ある日、新宿中央公園に絞殺死体が捨てられているのを管理人が発見する。被害者は新宿のバー・イーストのホステスである高田桃子。死体発見現場は芝生をはがした土の上で、前日から降り続いていた雨の影響でぬかるんでいたのだが、足跡は残っていなかった。開放的な屋外空間であるにもかかわらず事実上の密室殺人という矛盾により、捜査は難航。頭を悩ました淀橋署(東京警視庁新宿署の旧称。ただし、ゲーム発売の20年ほど前に新宿署へと改称している)の警部・熊野は新宿歌舞伎町を根城にする旧知の探偵・神宮寺三郎へと捜査協力を依頼する……というのがあらすじ。

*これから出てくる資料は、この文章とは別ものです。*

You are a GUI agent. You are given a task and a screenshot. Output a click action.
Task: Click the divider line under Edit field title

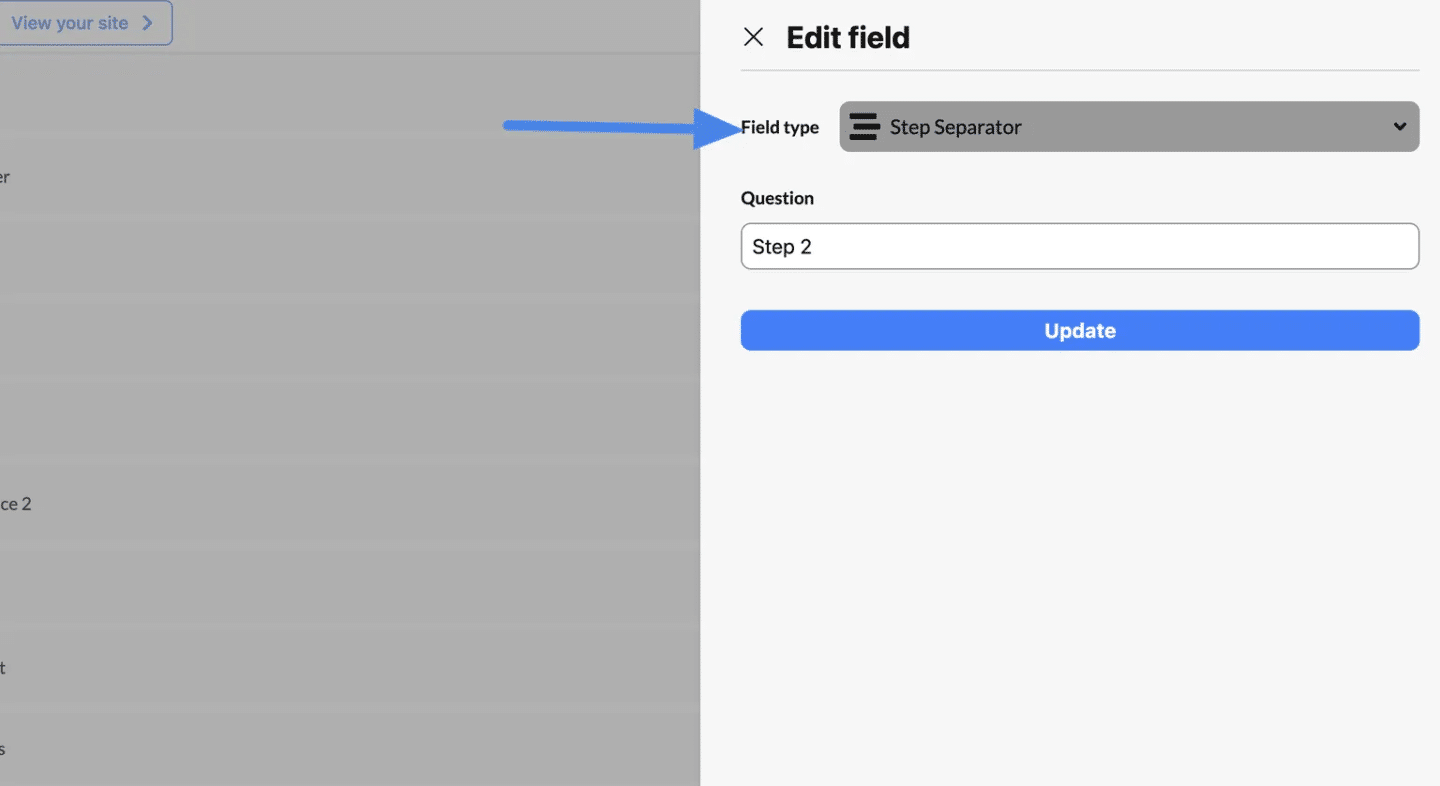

システムとしては『ポートピア連続殺人事件』や『北海道連鎖殺人 オホーツクに消ゆ』などで採用されて、アドベンチャーゲームのデファクトスタンダードになった選択式コマンド入力型。コマンドに「おどす」や「タバコを吸う」など変わったものも存在し、これらを使わないと切り抜けられない場面もある。ちなみに「タバコを吸う」は、今まで積み重ねてきた捜査を手掛かりに、状況打破の糸口をひらめくというもの。第1作である本作では一風変わったコマンドでしかなかったものの、続編がでるにつれてシリーズの特徴として扱われていくというのも面白い。

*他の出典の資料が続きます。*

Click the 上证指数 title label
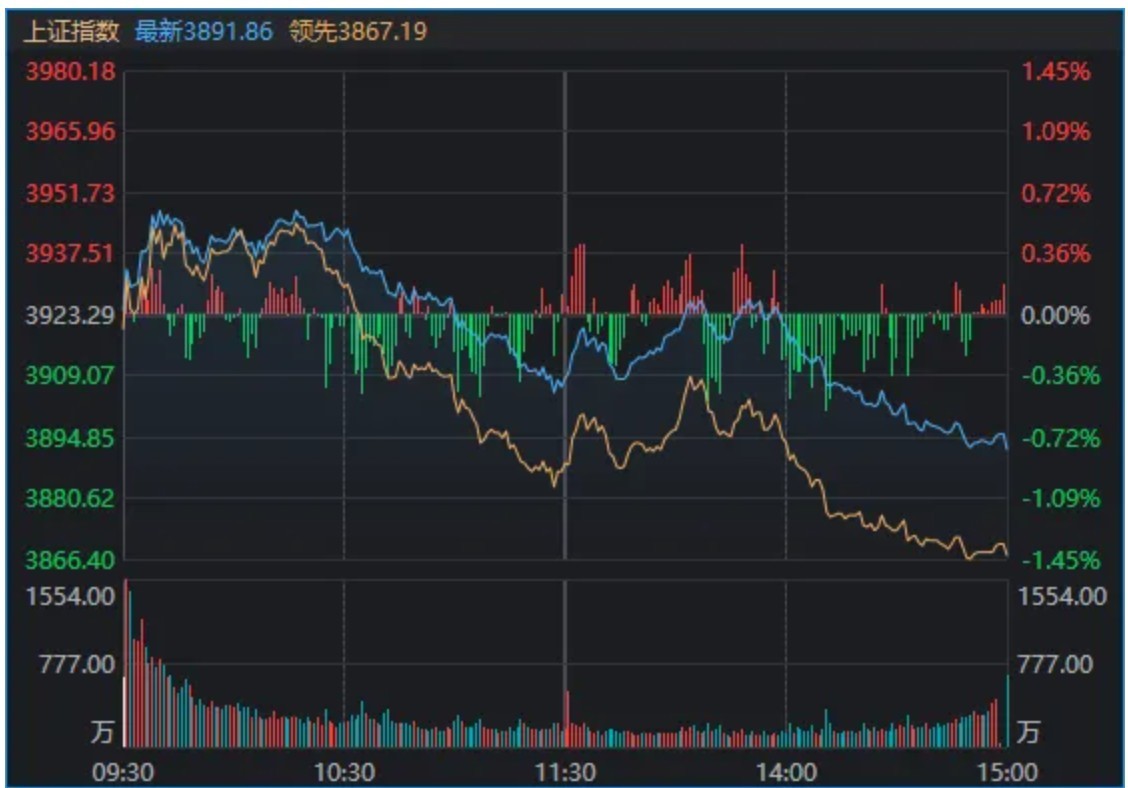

捜査は証言や証拠を集めて真相に迫っていくという、事件解決型アドベンチャーの基本にして王道のパターン。ただし、状況によっては選んではいけないコマンドがあり、それを実行すると即ゲームオーバーになってしまう。平たくいうと「警察とヤクザをからかってはいけない」ってことね。あと、本作は時間が設定されていて、ゲームを中断したりすると日数が経過する。30日になると捜査打ち切りとなり、これまたゲームオーバーになってしまう。ゲームオーバー多いな、このゲーム!
ちなみに日数はゲームオーバーまでのリミットだけでなく、「交代制の勤務をしているため、特定の日付にしかいない参考人」という演出にも使われている。具体的には交番(当時は派出所)勤務の警官とかね。
そして、このゲームの特徴にして”詰まりポイント”として有名なのが新宿中央公園。このなかではRPGのフィールドのように見下ろし型マップになり、自由に探索できるようになるのだ。そこらへんにいる人や犬などに話しかけるとRPGのようなコメントが返ってくる不思議ポイントでもあり、寺田克也による渋いキャラクターたちが印象的な操作画面とのギャップが大きいパートだったりする。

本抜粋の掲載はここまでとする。